Name	Type	Description	Default Value
`recompress`	bool	recompress result of low-rank approximation	true
`coarsen`	real	agglomorate low-rank subblocks during construction	false
`to_dense`	bool	convert large rank low-rank matrices to dense to save memory	true
`to_dense_ratio`	double	defines ratio for dense conversion, i.e., convert if rank >= min(#rows,#cols) * ratio	0.5
`pure_dense`	bool	always convert low-rank matrices to dense format (debugging)	false
`use_sparsemat`	bool	use sparse matrices during construction	false
`use_zeromat`	bool	use special zero matrices during construction	true
`use_ghostmat`		use special ghost matrices for distributed computation	false
`check_cb_ret`	bool	check data returned by callback functions during construction	true
`symmetrise`	bool	symmetrise dense diagonal blocks of symmetric matrices	true
`aca_max_ratio`	double	maximal rank ratio (lowrank/fullrank) before stopping	0.25

recompress

When computing low-rank approximations for admissible blocks, the result may not have minimal rank if adaptive rank was chosen. In such cases, a recompression of the block is performed to ensure this property. As it only adds little to the whole computation time, it is on by default.

coarsen

By joining lowrank subblocks into a single larger lowrank matrix, the overall memory consumption may be reduced. It can also be seens as an adaptive procedure for determining admissible blocks, e.g., if the admissibility criterion for constructing the block cluster tree was to pessimistic. However, the overall computation time typically increases by one third, so this is off by default. Also, in some cases the accuracy is slightly reduced by coarsening.

to_dense / to_dense_ratio

Lowrank matrices only save memory if the rank is less then half the number of rows/columns in a block. If the rank exceeds this limit, it is better to convert the matrix format to dense representation. By default to_dense is on with to_dense_ratio set to 0.5 to optimise matrix memory.

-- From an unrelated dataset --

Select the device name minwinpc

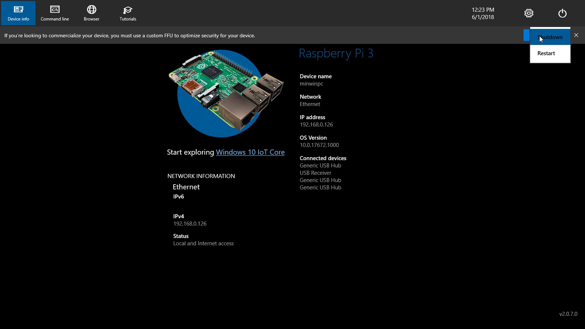(312, 84)
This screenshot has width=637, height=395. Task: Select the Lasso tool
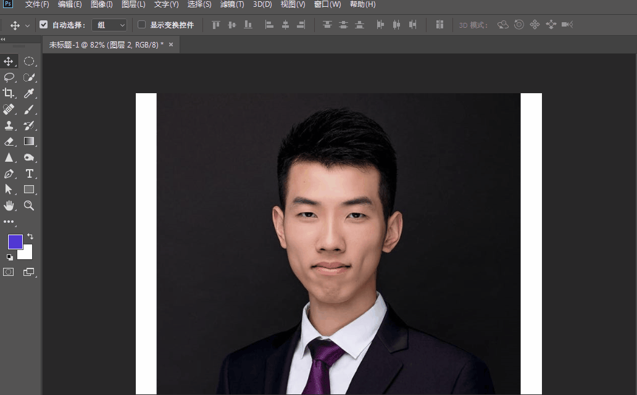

For arithmetic, this limit might be even less since dense arithmetic is more efficient than lowrank arithmetic (the latter usually involving truncations). To optimise the conversion limit, to_dense_ratio might be set to smaller values than 0.5.

check_cb_ret

If this is on (default), the return values of callback functions, e.g., for computing matrix coefficients, is checked for illegal values, e.g., NaN or Inf.

symmetrise

In case of symmetric or hermitian matrices, this parameter controls whether dense diagonal blocks are enforced to be symmetric/hermitian. This is done by copying the coefficients from the lower triangular to the upper triangular part. By default, this is on.

aca_max_ratio

If ACA detects convergence problems during low-rank approximation, this ratio defines the maximal rank at which the iteration is stopped by comparing with the full rank, e.g., unless

\[k < \operatorname{fullrank} \cdot \operatorname{aca\_max\_ratio}\]

ACA proceeds.

HLIB::CFG::Arith

Name	Type	Description	Default Value
`use_dag`	bool	use DAG based arithmetic	true
`dag_version`	uint	DAG version to use (1: old, 2: new)	1
`use_accu`	bool	use accumulator based arithmetic	false
`lazy_eval`	bool	use lazy evaluation in arithmetic	false
`sort_updates`	bool	sort updates based on norm before summation for lazy evaluation	false
`abs_eps`	real	default absolute error bound for low-rank truncation	0
`recompress`	bool	recompress matrix after low-rank approximation	true
`to_dense`	bool	convert large rank low-rank matrices to dense to save memory	true
`to_dense_ratio`	double	defines ratio for dense conversion, i.e., convert if rank >= min(#rows,#cols) * ratio	0.5
`eval_type`		point-wise or block-wise evaluation of blocks	`block_wise`
`storage_type`		storage type of diagonal blocks in factorisation	`store_inverse`
`max_seq_size`	size_t	switching point from parallel to sequential mode	100
`max_seq_size_vec`	size_t	switching point for vector based operations	250
`coarsen`	bool	coarsen matrix during arithmetic	false
`check_cb_ret`	bool	check data returned by callback functions during construction	true
`arith_max_check`	uint	upper matrix size limit for addition tests during arithmetic	0
`pseudo_inversion`	bool	use pseudo inversion instead of real inversion	false
`symmetrise`	bool	symmetrise matrices after factorisation	true
`zero_sum_trunc`	bool	truncation of low-rank matrices if one summand has zero rank	true

use_dag

For multi and many core chips, the DAG based H-arithmetic is able to utilise the CPU resources much better than the classical recursive algorithms. Only for sequential computations, a slightly better runtime may be possible with the recursive approach due to overhead for DAG based computations.

dag_version

Define the version of DAG to use during arithmetic. Version 1 corresponds to the previous version of DAGs generated directly from H-matrix structures with global scope. Version 2 is the new approach based on refinement of DAG nodes recursively following the H-arithmetic functions with automatic dependency generation.

use_accu

If true, the accumulator based arithmetic is used, in which updates are accumulated before being applied to the destination blocks. This reduces the number of truncations and therefore the runtime of H-arithmetic. However, in some applications the accuracy of the arithmetic is slightly reduced. By default, it is off.

lazy_eval

In case of accumulator based arithmetic, updates to a specific block are only computed if this block is needed for further computations. The accuracy of lazy evaluation is inbetween standard arithmetic and eager computation. However, it is often slightly slower compared to eager but still faster compared to standard arithmetic.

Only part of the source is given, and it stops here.